## ASSIGNED TASK:
Select, from the data, each line where "Collapse" occurs.

Source records:

......

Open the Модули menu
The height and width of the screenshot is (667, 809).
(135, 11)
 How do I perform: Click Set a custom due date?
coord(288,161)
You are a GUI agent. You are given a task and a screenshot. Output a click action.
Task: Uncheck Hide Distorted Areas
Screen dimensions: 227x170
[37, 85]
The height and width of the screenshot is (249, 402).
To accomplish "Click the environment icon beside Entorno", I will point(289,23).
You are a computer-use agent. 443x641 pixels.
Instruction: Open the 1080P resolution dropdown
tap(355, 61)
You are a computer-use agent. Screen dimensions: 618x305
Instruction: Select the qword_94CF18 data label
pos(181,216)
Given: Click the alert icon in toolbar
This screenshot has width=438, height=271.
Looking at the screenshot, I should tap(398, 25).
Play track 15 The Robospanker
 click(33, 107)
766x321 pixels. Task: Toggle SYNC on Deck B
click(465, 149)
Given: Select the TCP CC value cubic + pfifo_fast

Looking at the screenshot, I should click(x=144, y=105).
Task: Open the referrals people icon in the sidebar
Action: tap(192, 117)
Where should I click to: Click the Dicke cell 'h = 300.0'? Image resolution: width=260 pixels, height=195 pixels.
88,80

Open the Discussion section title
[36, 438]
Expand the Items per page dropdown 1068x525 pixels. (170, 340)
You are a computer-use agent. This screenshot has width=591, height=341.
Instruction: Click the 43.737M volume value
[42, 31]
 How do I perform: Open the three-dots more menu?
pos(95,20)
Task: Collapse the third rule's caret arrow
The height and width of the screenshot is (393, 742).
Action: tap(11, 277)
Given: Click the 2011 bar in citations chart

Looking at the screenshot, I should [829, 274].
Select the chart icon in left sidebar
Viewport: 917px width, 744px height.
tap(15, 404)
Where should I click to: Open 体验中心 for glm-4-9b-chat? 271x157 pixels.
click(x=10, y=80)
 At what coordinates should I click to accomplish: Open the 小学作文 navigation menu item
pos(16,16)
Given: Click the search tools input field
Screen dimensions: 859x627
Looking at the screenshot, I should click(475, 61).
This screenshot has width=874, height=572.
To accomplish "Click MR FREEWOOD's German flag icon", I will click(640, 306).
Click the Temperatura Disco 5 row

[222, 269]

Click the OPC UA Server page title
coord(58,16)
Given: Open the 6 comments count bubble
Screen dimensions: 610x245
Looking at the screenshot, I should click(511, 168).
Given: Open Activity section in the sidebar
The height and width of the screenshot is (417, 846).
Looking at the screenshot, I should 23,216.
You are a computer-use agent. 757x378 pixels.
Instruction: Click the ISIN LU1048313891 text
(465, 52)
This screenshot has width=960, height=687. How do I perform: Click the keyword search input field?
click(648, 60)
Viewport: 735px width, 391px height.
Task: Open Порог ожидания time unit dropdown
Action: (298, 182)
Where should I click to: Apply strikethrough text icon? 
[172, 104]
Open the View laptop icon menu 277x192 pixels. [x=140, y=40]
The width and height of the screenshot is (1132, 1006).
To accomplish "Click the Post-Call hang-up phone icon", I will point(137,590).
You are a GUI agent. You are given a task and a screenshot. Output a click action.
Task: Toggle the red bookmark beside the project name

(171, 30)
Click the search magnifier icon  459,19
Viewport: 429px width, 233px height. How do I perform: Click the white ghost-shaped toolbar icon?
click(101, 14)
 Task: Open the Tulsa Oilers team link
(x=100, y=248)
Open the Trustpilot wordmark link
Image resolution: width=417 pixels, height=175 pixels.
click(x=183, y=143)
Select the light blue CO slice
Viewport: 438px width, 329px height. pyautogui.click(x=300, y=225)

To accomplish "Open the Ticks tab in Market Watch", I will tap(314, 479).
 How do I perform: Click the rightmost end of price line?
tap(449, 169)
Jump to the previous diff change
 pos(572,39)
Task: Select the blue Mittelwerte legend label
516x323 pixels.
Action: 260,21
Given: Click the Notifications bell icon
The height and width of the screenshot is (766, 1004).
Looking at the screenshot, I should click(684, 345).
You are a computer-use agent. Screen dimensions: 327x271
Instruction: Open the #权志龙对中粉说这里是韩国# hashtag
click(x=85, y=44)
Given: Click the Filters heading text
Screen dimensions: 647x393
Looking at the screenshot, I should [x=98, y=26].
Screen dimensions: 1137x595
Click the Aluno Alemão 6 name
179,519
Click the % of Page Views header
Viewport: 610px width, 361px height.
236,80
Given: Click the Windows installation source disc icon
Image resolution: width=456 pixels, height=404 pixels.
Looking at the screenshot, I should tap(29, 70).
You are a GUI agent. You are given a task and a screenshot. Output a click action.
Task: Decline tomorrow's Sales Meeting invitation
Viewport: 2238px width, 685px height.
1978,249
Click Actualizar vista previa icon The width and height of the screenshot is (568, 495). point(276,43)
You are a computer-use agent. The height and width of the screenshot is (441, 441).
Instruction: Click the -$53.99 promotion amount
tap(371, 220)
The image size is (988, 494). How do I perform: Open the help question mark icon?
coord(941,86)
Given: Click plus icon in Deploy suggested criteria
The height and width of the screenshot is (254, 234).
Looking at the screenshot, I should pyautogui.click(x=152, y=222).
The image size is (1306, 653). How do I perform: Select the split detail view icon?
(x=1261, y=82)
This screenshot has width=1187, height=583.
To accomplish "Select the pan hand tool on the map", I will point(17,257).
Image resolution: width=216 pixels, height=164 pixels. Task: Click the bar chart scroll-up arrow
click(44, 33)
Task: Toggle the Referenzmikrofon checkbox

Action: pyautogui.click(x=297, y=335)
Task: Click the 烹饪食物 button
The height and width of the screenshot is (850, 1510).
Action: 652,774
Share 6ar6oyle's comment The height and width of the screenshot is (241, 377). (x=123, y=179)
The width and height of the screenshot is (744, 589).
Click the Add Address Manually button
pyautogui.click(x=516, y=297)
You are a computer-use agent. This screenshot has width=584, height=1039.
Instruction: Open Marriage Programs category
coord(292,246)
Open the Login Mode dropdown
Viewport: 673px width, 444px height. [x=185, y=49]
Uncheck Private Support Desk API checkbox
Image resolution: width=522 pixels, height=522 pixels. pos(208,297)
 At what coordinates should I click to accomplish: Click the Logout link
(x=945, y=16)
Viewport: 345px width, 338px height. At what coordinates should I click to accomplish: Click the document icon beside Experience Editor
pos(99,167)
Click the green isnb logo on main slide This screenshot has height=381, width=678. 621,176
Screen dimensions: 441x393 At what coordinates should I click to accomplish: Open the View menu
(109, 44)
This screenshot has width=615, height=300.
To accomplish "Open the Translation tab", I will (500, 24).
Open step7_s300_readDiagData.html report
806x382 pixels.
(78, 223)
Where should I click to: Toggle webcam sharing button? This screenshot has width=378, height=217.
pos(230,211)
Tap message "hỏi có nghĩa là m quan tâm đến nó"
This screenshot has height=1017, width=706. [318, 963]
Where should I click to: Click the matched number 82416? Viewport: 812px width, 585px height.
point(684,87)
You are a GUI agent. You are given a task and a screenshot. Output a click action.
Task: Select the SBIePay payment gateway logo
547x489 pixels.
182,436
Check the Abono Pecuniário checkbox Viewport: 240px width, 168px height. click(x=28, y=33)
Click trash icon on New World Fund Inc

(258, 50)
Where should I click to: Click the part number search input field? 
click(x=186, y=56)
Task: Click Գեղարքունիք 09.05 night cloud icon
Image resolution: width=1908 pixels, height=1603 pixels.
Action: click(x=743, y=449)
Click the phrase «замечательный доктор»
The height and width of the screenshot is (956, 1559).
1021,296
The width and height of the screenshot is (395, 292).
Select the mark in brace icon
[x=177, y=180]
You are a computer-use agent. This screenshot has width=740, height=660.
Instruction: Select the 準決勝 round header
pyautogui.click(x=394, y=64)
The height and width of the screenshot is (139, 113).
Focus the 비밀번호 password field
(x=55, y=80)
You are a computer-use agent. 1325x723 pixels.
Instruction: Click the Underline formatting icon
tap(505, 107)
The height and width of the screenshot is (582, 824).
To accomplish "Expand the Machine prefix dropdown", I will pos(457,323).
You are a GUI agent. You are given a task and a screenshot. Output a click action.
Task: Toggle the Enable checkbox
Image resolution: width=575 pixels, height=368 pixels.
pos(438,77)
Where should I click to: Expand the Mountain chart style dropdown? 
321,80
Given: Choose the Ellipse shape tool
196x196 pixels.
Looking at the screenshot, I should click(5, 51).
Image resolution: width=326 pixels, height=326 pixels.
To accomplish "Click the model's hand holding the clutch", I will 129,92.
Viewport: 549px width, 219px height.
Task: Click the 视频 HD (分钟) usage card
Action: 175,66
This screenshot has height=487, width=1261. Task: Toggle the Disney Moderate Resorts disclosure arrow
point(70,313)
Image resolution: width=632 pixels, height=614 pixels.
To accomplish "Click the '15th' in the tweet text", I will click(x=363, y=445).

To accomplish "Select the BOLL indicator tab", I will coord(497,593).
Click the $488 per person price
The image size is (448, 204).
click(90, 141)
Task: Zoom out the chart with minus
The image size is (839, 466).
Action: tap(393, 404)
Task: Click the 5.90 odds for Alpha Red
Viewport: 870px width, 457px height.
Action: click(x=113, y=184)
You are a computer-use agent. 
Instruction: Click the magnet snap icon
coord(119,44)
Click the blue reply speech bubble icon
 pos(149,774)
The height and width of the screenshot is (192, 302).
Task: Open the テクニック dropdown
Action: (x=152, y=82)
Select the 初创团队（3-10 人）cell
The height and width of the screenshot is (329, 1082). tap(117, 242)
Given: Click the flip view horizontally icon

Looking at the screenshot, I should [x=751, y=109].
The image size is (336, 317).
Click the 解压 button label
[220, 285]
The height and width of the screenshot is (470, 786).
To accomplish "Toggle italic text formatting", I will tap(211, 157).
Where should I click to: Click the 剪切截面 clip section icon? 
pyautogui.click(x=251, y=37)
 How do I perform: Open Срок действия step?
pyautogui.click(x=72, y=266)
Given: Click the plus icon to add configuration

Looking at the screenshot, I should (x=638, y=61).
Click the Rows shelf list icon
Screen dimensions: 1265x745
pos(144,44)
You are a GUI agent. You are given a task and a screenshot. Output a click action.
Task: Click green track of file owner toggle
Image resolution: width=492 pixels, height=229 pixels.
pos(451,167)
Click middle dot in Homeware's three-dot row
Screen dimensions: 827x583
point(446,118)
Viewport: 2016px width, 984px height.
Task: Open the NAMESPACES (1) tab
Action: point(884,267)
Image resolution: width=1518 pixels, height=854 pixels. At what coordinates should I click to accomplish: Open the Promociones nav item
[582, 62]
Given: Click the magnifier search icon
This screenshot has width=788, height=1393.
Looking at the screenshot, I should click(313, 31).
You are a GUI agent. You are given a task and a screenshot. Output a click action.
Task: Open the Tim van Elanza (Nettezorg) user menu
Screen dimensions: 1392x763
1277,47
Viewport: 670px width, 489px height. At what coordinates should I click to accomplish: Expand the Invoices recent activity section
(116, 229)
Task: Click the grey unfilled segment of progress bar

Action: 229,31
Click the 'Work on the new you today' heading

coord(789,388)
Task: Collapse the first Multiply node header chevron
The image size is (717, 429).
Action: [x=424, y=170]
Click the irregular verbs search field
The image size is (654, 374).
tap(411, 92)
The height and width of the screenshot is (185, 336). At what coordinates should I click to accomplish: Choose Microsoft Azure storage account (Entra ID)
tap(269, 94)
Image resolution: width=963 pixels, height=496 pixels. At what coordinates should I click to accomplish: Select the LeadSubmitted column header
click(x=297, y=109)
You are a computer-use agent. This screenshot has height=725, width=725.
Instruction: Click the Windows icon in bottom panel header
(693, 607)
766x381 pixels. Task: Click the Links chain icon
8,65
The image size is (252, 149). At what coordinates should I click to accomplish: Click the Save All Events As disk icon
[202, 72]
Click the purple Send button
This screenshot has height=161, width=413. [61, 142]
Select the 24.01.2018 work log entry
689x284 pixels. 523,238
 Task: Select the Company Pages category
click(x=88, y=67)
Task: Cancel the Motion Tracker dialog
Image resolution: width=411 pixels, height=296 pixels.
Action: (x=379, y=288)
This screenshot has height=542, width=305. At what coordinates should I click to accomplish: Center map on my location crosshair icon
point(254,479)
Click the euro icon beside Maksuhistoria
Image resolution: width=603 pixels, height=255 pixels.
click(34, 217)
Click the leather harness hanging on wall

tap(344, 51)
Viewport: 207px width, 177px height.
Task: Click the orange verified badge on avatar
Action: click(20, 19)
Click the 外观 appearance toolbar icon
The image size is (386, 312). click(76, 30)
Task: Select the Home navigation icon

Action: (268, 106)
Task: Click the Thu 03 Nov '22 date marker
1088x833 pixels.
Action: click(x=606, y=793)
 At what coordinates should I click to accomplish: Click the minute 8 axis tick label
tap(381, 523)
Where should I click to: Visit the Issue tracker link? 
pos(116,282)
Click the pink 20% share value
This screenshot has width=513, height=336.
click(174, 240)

......

## RESPONSE TO THE TASK:
Task: Collapse the third rule's caret arrow
Task: Collapse the first Multiply node header chevron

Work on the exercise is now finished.